To distinguish between different actions that can be taken with service deployments, 'verbs' are introduced. In the example, the verb is set to 'deploy' to provision a new service. Other examples of verbs can include 'deactivate', 'modify', or 'terminate'.
The commit_comment is used for bookkeeping purposes on the remote machines.
This can be used for debugging or accounting purposes, among others. It always
includes the process ID of the workflow that is related to an operation, and the
associated trouble ticket number.
The full API request
From the previous section, extra_vars is only one piece of the puzzle. For a
full-fledged API request to LSO, an example call is given.
{
"playbook_name": "deploy_a_service.yaml",
"callback": "https://orchestrator.gap.geant.org/api/processes/(…)/callback/(…)",
"inventory": {
"all": {
"hosts": {
"edge1-host": {
"example-var": "A value",
"another-var": "Totally optional, and can differ per host"
},
"edge2-host": null // Note that the `null` is a mandatory YAML-restriction
}
},
"extra_vars": {
…as shown above
}
}
}
Code documentation
Code documentation for LSO can be found here.
Deployment within GÉANT
For the deployment in GÉANT, LSO runs inside a Docker container. The Dockerfile used to build this container is available here.
When building the Docker image, some Ansible roles and collections are installed that are required for interacting with Juniper and Nokia equipment. For another organisation that would want to use LSO in their deployment, it is highly recommended to use this Dockerfile as a starting point. From this another Docker image can be built with custom Ansible requirements pre-installed.

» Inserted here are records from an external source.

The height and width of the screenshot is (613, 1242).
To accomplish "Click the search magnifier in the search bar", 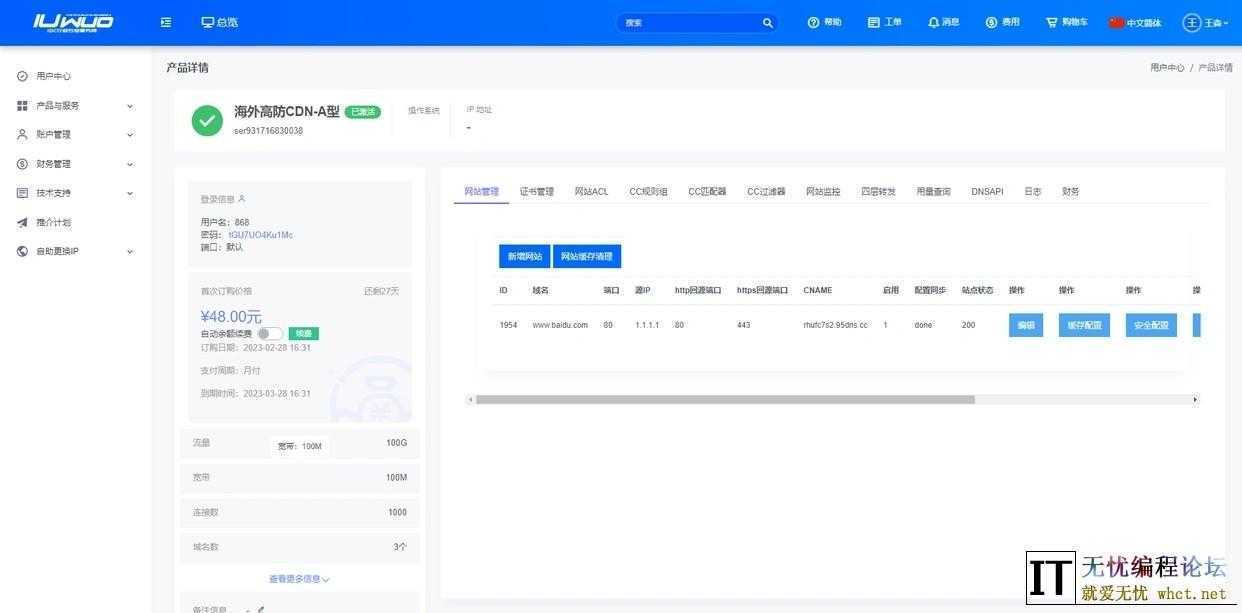I will pyautogui.click(x=767, y=22).
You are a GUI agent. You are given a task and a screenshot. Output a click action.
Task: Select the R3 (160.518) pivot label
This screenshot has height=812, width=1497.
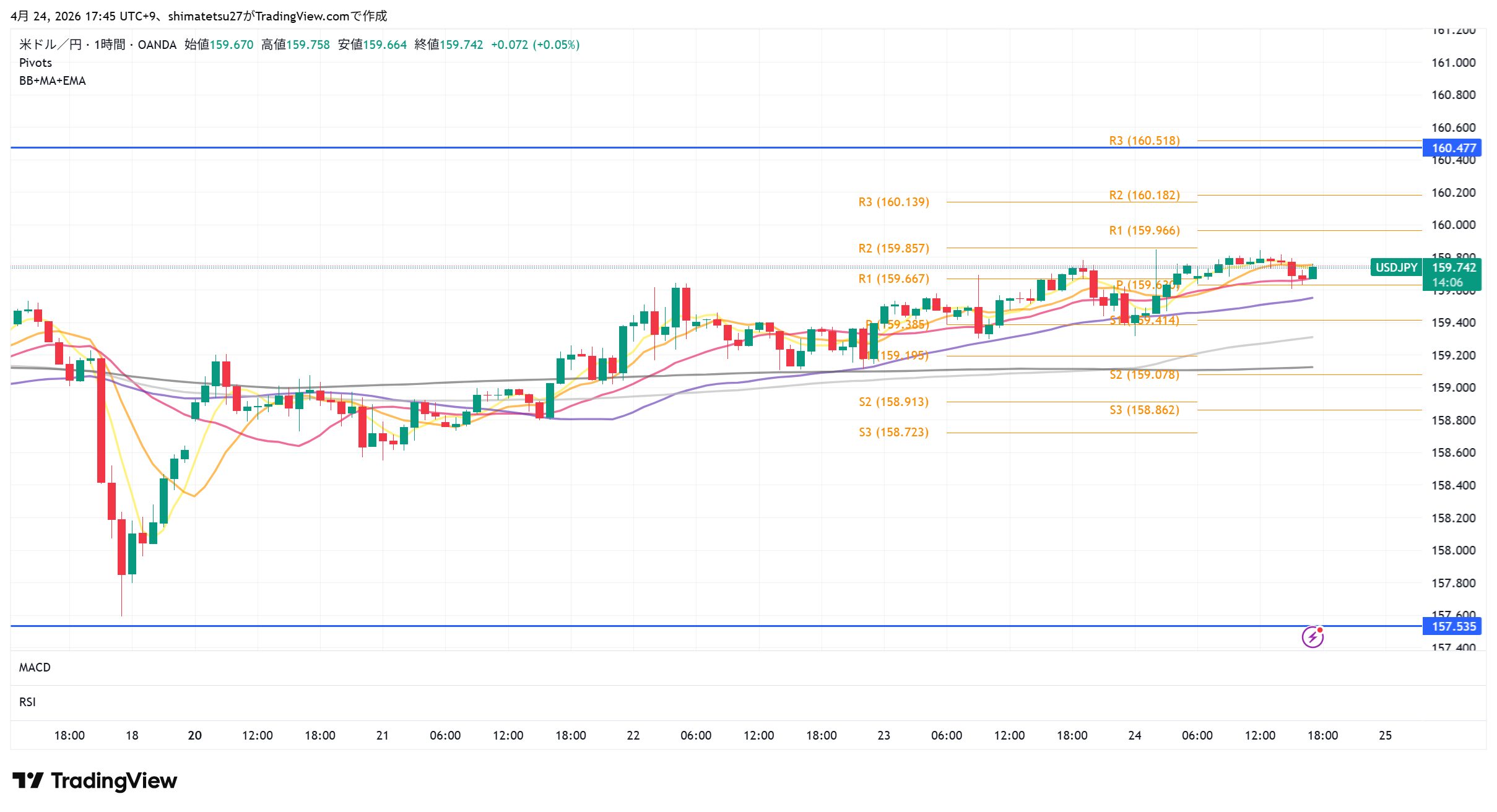tap(1144, 140)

It also opens up the possibility to include an Ansible inventory, if so desired. Do note however, that this introduces a requirement to re-build LSO every time the inventory is updated, or to have it included as a volume mount inside the running container. Including a dynamic inventory with every API call is therefore the recommended way to go.